Entries taken from a collection:
# # # # # # #
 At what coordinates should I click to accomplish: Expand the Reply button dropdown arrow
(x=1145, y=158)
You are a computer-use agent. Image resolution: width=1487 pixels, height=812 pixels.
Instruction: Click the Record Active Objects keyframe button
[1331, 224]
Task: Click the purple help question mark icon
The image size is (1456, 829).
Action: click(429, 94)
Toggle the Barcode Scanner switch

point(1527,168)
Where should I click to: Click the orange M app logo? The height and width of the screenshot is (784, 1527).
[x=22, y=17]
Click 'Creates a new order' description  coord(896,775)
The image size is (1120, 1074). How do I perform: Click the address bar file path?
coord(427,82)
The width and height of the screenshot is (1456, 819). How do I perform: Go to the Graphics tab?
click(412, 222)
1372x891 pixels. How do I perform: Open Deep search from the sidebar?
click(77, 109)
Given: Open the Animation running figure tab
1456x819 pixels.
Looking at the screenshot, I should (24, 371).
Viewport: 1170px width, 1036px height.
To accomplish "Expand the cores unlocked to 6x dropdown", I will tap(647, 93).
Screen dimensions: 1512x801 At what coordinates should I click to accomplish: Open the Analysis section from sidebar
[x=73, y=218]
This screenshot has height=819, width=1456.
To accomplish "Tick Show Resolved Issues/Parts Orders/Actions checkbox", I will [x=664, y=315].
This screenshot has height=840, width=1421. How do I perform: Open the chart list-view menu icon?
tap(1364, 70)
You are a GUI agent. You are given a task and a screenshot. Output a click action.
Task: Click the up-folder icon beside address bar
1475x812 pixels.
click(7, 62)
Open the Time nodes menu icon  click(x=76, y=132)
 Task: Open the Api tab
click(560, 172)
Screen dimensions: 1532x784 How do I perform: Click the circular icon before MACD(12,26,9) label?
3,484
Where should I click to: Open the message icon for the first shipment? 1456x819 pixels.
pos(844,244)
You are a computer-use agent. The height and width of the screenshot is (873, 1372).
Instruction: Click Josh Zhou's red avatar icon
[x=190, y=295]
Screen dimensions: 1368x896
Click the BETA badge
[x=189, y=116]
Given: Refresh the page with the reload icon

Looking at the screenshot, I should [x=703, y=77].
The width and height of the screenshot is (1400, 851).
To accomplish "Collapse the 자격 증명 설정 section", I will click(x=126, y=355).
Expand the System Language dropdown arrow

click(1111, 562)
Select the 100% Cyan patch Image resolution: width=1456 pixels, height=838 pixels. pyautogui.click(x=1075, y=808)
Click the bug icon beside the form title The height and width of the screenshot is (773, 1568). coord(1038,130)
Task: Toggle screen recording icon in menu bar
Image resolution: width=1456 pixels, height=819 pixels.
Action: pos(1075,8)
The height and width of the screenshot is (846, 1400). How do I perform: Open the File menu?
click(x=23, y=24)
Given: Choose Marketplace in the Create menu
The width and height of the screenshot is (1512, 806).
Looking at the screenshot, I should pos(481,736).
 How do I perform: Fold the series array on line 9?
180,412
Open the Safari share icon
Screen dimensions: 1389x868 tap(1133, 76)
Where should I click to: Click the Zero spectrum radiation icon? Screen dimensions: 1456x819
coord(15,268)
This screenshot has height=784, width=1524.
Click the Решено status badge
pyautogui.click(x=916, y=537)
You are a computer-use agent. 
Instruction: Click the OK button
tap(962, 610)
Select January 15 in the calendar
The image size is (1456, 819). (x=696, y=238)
# # # # # # #
Exercise aim:
Copy every line from the records above that contains the word "agent".

The answer:
You are a computer-use agent. Image resolution: width=1487 pixels, height=812 pixels.
You are a GUI agent. You are given a task and a screenshot. Output a click action.
You are a computer-use agent. The height and width of the screenshot is (873, 1372).
You are a computer-use agent. 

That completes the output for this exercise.